● **Instructions to follow**: Output, word for word, the line that contains "Select the WeakAuras addon tab" and all lines after it in the records below, omitting pictures.

BEGIN

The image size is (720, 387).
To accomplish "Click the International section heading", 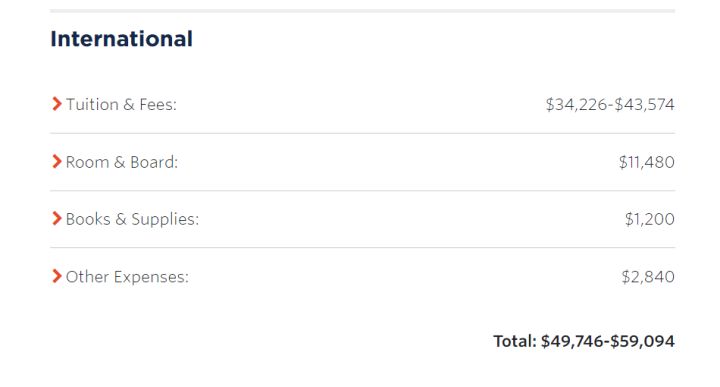I will pyautogui.click(x=121, y=39).
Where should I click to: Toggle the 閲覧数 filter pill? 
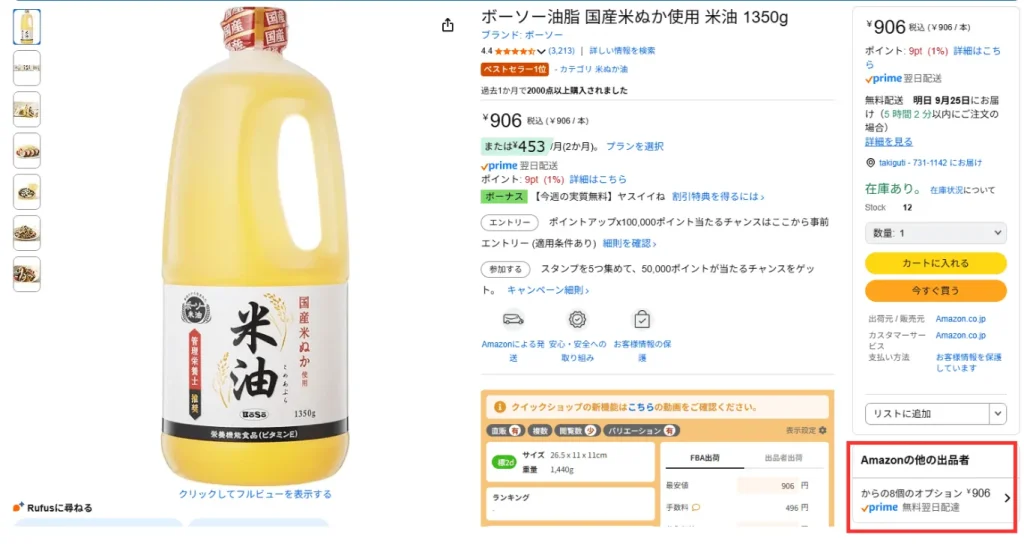tap(579, 430)
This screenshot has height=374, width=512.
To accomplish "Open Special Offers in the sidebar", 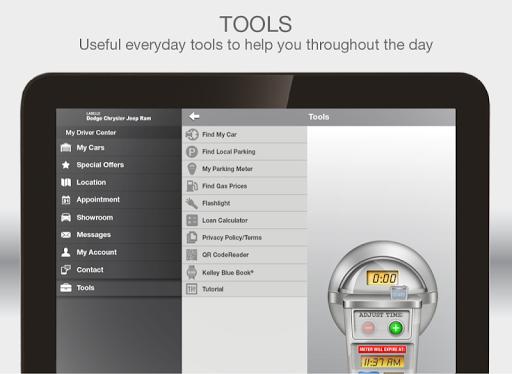I will point(119,165).
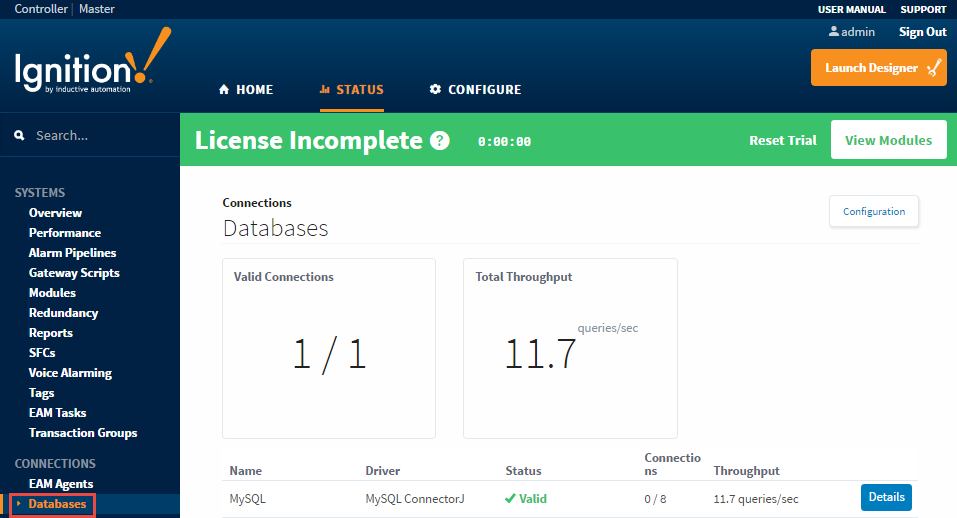This screenshot has width=957, height=518.
Task: Open the Home tab
Action: (x=245, y=90)
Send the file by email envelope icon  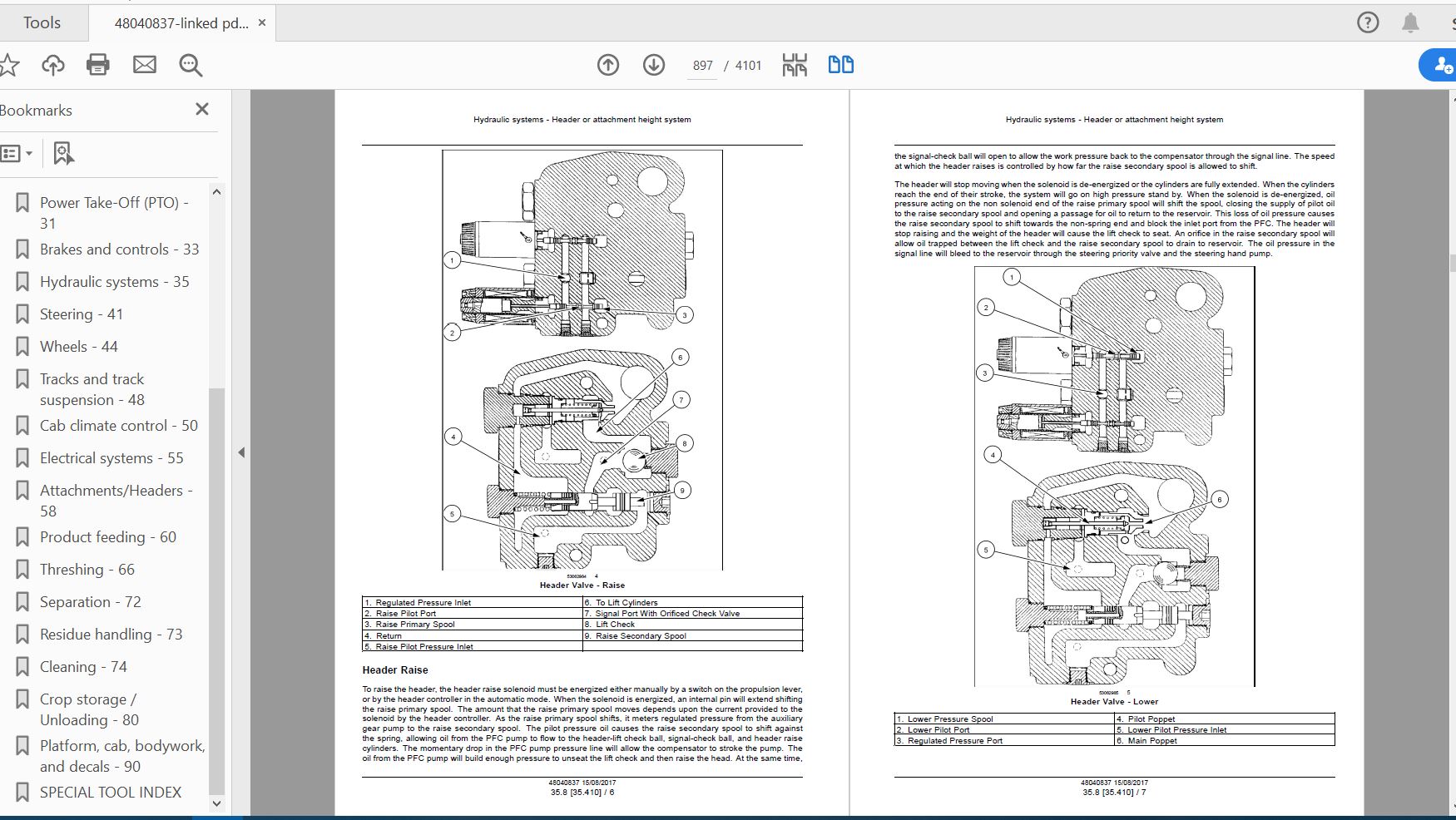coord(145,65)
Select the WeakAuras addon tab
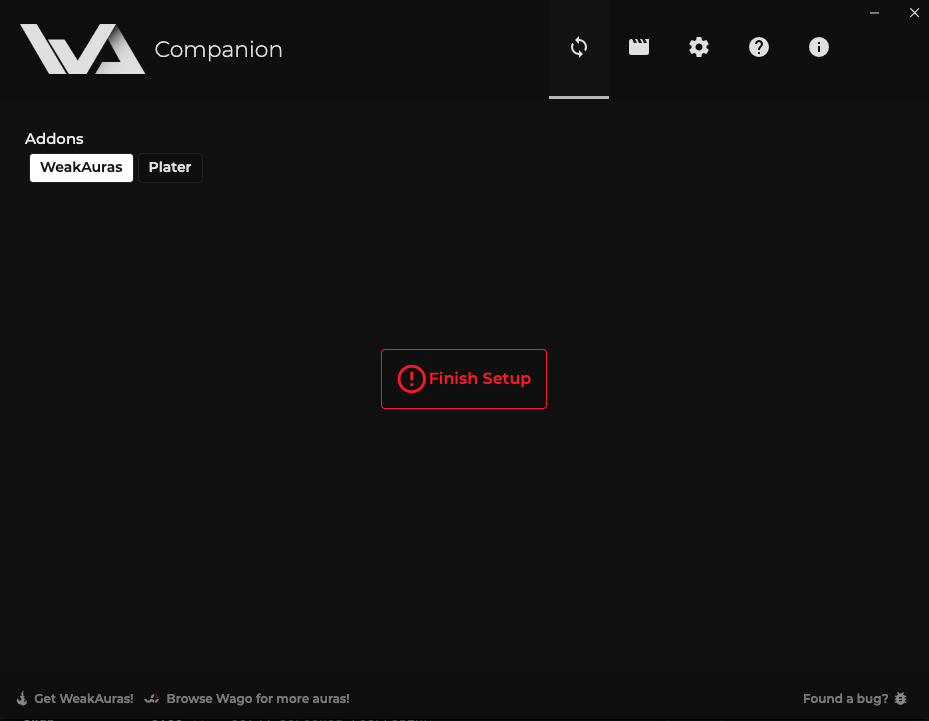 click(x=81, y=167)
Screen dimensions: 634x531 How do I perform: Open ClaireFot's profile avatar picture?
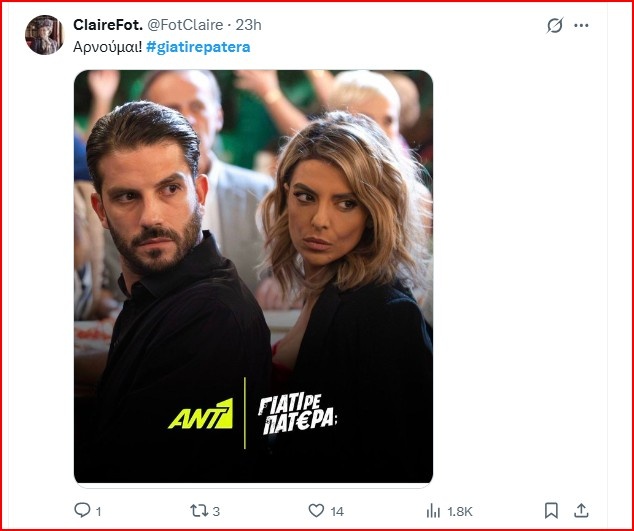click(x=44, y=35)
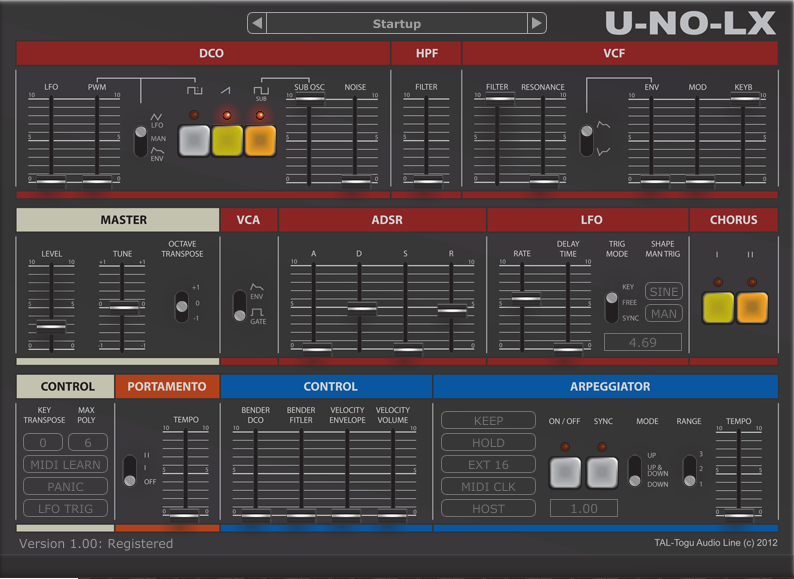Flip the PWM LFO/MAN/ENV switch
Screen dimensions: 794x579
pos(141,141)
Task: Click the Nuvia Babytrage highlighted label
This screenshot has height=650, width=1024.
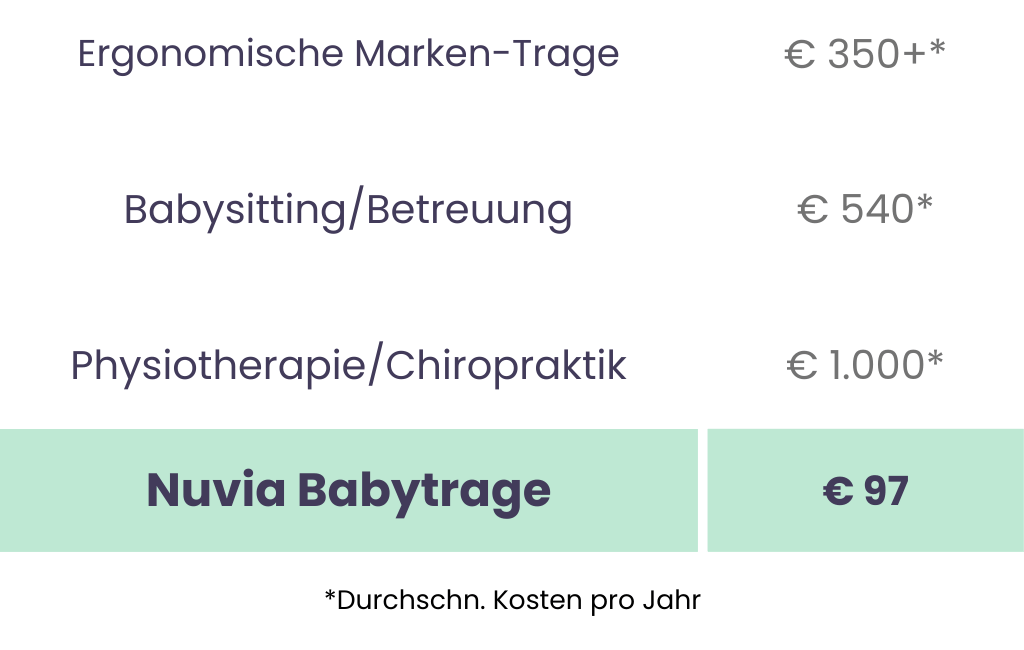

END

● **Solved problem**:
Select the WeakAuras addon tab
 click(x=81, y=167)
Screen dimensions: 634x531 How do I perform: Open ClaireFot's profile avatar picture?
click(x=44, y=35)
Flip the PWM LFO/MAN/ENV switch
Screen dimensions: 794x579
pos(141,141)
Task: Click the Nuvia Babytrage highlighted label
This screenshot has height=650, width=1024.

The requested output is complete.